---------- EXCERPTED DATA ----------

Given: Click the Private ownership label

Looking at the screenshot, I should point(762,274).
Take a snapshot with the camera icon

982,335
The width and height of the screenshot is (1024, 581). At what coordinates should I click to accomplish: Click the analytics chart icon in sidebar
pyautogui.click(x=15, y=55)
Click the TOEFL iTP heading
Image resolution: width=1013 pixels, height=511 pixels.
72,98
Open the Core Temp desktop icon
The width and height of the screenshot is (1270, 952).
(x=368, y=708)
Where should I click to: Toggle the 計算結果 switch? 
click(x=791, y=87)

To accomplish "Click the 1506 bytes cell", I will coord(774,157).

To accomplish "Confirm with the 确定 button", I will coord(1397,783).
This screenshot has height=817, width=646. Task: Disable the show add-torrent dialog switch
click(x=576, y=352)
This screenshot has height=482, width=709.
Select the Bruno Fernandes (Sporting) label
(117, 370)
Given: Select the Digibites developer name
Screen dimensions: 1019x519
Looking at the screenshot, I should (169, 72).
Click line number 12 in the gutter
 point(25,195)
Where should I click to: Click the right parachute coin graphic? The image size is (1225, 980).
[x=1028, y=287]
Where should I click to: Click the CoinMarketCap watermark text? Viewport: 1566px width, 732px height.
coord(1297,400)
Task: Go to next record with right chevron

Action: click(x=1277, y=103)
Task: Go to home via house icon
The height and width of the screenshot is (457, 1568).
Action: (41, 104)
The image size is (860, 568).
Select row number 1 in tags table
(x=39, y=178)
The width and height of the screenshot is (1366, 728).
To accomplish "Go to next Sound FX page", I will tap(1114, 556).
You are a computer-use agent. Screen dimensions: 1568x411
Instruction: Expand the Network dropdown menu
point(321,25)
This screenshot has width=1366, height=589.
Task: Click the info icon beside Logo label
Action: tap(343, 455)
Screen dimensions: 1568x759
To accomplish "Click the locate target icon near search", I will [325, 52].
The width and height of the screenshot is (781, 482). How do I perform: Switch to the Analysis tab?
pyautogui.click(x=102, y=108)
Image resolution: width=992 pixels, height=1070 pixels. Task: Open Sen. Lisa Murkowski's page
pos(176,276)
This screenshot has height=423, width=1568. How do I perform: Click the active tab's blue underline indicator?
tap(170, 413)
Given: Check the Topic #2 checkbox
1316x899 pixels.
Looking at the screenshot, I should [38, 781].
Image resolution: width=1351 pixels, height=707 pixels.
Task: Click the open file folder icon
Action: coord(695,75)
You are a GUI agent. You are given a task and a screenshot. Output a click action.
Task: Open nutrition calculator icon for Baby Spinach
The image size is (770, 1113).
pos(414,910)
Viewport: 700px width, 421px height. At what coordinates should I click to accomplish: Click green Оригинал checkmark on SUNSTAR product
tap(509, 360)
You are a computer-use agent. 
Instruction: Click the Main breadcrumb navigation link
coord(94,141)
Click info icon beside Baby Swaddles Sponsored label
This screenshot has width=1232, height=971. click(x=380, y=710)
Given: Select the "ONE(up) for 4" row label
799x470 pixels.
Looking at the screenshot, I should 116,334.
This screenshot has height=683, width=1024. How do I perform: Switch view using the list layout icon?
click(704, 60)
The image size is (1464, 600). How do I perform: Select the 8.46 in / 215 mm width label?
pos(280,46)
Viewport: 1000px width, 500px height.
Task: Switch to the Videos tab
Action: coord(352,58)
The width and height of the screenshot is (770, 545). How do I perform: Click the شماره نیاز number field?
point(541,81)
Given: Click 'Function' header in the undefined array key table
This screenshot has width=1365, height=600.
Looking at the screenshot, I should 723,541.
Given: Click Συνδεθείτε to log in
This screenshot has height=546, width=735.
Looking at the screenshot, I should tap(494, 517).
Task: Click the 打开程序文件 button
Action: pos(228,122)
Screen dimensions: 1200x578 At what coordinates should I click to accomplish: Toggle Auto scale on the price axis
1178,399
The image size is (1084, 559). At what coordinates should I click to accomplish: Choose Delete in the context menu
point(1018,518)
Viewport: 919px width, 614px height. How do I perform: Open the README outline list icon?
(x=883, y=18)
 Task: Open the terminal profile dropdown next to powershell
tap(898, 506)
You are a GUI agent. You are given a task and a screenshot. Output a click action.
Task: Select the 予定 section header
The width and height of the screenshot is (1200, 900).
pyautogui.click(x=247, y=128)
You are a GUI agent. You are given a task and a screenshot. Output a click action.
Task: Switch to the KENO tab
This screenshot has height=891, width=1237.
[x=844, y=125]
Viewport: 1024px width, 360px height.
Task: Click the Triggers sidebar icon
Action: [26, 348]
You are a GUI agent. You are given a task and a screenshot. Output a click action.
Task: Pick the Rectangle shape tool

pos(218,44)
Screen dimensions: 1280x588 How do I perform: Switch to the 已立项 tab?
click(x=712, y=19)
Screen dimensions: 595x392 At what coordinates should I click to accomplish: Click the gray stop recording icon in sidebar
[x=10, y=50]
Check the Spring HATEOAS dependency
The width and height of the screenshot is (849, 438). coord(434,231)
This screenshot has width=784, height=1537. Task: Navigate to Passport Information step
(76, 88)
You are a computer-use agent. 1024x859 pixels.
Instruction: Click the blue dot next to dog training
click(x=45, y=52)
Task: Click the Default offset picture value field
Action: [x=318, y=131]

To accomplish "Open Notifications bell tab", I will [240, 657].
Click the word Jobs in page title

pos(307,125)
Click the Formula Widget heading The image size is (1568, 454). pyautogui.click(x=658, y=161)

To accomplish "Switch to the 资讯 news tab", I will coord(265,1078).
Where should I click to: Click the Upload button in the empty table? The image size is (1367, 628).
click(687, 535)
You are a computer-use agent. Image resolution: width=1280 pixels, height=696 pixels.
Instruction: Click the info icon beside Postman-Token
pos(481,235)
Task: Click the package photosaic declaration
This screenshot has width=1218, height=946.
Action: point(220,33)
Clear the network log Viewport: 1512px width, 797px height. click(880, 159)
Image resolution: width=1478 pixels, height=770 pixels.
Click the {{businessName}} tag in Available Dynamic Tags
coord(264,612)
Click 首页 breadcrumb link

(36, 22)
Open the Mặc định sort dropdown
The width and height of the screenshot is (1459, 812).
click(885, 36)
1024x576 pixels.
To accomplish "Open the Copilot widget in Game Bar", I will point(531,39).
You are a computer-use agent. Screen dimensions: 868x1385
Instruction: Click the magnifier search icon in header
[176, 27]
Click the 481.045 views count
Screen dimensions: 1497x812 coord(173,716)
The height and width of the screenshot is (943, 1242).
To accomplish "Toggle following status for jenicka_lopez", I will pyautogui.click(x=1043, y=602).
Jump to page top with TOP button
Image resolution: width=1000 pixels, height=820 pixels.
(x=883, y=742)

----------

● **WORK INSTRUCTION**: Exact retyping of all the entries is required.

● **EXPECTED ANSWER**:
Given: Click the Private ownership label

Looking at the screenshot, I should point(762,274).
Take a snapshot with the camera icon

982,335
The width and height of the screenshot is (1024, 581). At what coordinates should I click to accomplish: Click the analytics chart icon in sidebar
pyautogui.click(x=15, y=55)
Click the TOEFL iTP heading
Image resolution: width=1013 pixels, height=511 pixels.
72,98
Open the Core Temp desktop icon
The width and height of the screenshot is (1270, 952).
(x=368, y=708)
Where should I click to: Toggle the 計算結果 switch? 
click(x=791, y=87)

To accomplish "Click the 1506 bytes cell", I will coord(774,157).

To accomplish "Confirm with the 确定 button", I will coord(1397,783).
This screenshot has height=817, width=646. Task: Disable the show add-torrent dialog switch
click(x=576, y=352)
This screenshot has height=482, width=709.
Select the Bruno Fernandes (Sporting) label
(117, 370)
Given: Select the Digibites developer name
Screen dimensions: 1019x519
Looking at the screenshot, I should (169, 72).
Click line number 12 in the gutter
 point(25,195)
Where should I click to: Click the right parachute coin graphic? The image size is (1225, 980).
[x=1028, y=287]
Where should I click to: Click the CoinMarketCap watermark text? Viewport: 1566px width, 732px height.
coord(1297,400)
Task: Go to next record with right chevron

Action: click(x=1277, y=103)
Task: Go to home via house icon
The height and width of the screenshot is (457, 1568).
Action: (41, 104)
The image size is (860, 568).
Select row number 1 in tags table
(x=39, y=178)
The width and height of the screenshot is (1366, 728).
To accomplish "Go to next Sound FX page", I will tap(1114, 556).
You are a computer-use agent. Screen dimensions: 1568x411
Instruction: Expand the Network dropdown menu
point(321,25)
This screenshot has width=1366, height=589.
Task: Click the info icon beside Logo label
Action: tap(343, 455)
Screen dimensions: 1568x759
To accomplish "Click the locate target icon near search", I will [325, 52].
The width and height of the screenshot is (781, 482). How do I perform: Switch to the Analysis tab?
pyautogui.click(x=102, y=108)
Image resolution: width=992 pixels, height=1070 pixels. Task: Open Sen. Lisa Murkowski's page
pos(176,276)
This screenshot has height=423, width=1568. How do I perform: Click the active tab's blue underline indicator?
tap(170, 413)
Given: Check the Topic #2 checkbox
1316x899 pixels.
Looking at the screenshot, I should [38, 781].
Image resolution: width=1351 pixels, height=707 pixels.
Task: Click the open file folder icon
Action: coord(695,75)
You are a GUI agent. You are given a task and a screenshot. Output a click action.
Task: Open nutrition calculator icon for Baby Spinach
The image size is (770, 1113).
pos(414,910)
Viewport: 700px width, 421px height. At what coordinates should I click to accomplish: Click green Оригинал checkmark on SUNSTAR product
tap(509, 360)
You are a computer-use agent. 
Instruction: Click the Main breadcrumb navigation link
coord(94,141)
Click info icon beside Baby Swaddles Sponsored label
This screenshot has width=1232, height=971. click(x=380, y=710)
Given: Select the "ONE(up) for 4" row label
799x470 pixels.
Looking at the screenshot, I should 116,334.
This screenshot has height=683, width=1024. How do I perform: Switch view using the list layout icon?
click(704, 60)
The image size is (1464, 600). How do I perform: Select the 8.46 in / 215 mm width label?
pos(280,46)
Viewport: 1000px width, 500px height.
Task: Switch to the Videos tab
Action: coord(352,58)
The width and height of the screenshot is (770, 545). How do I perform: Click the شماره نیاز number field?
point(541,81)
Given: Click 'Function' header in the undefined array key table
This screenshot has width=1365, height=600.
Looking at the screenshot, I should 723,541.
Given: Click Συνδεθείτε to log in
This screenshot has height=546, width=735.
Looking at the screenshot, I should tap(494, 517).
Task: Click the 打开程序文件 button
Action: pos(228,122)
Screen dimensions: 1200x578 At what coordinates should I click to accomplish: Toggle Auto scale on the price axis
1178,399
The image size is (1084, 559). At what coordinates should I click to accomplish: Choose Delete in the context menu
point(1018,518)
Viewport: 919px width, 614px height. How do I perform: Open the README outline list icon?
(x=883, y=18)
 Task: Open the terminal profile dropdown next to powershell
tap(898, 506)
You are a GUI agent. You are given a task and a screenshot. Output a click action.
Task: Select the 予定 section header
The width and height of the screenshot is (1200, 900).
pyautogui.click(x=247, y=128)
You are a GUI agent. You are given a task and a screenshot. Output a click action.
Task: Switch to the KENO tab
This screenshot has height=891, width=1237.
[x=844, y=125]
Viewport: 1024px width, 360px height.
Task: Click the Triggers sidebar icon
Action: [26, 348]
You are a GUI agent. You are given a task and a screenshot. Output a click action.
Task: Pick the Rectangle shape tool

pos(218,44)
Screen dimensions: 1280x588 How do I perform: Switch to the 已立项 tab?
click(x=712, y=19)
Screen dimensions: 595x392 At what coordinates should I click to accomplish: Click the gray stop recording icon in sidebar
[x=10, y=50]
Check the Spring HATEOAS dependency
The width and height of the screenshot is (849, 438). coord(434,231)
This screenshot has width=784, height=1537. Task: Navigate to Passport Information step
(76, 88)
You are a computer-use agent. 1024x859 pixels.
Instruction: Click the blue dot next to dog training
click(x=45, y=52)
Task: Click the Default offset picture value field
Action: [x=318, y=131]

To accomplish "Open Notifications bell tab", I will [240, 657].
Click the word Jobs in page title

pos(307,125)
Click the Formula Widget heading The image size is (1568, 454). pyautogui.click(x=658, y=161)

To accomplish "Switch to the 资讯 news tab", I will coord(265,1078).
Where should I click to: Click the Upload button in the empty table? The image size is (1367, 628).
click(687, 535)
You are a computer-use agent. Image resolution: width=1280 pixels, height=696 pixels.
Instruction: Click the info icon beside Postman-Token
pos(481,235)
Task: Click the package photosaic declaration
This screenshot has width=1218, height=946.
Action: point(220,33)
Clear the network log Viewport: 1512px width, 797px height. click(880, 159)
Image resolution: width=1478 pixels, height=770 pixels.
Click the {{businessName}} tag in Available Dynamic Tags
coord(264,612)
Click 首页 breadcrumb link

(36, 22)
Open the Mặc định sort dropdown
The width and height of the screenshot is (1459, 812).
click(885, 36)
1024x576 pixels.
To accomplish "Open the Copilot widget in Game Bar", I will point(531,39).
You are a computer-use agent. Screen dimensions: 868x1385
Instruction: Click the magnifier search icon in header
[176, 27]
Click the 481.045 views count
Screen dimensions: 1497x812 coord(173,716)
The height and width of the screenshot is (943, 1242).
To accomplish "Toggle following status for jenicka_lopez", I will pyautogui.click(x=1043, y=602).
Jump to page top with TOP button
Image resolution: width=1000 pixels, height=820 pixels.
(x=883, y=742)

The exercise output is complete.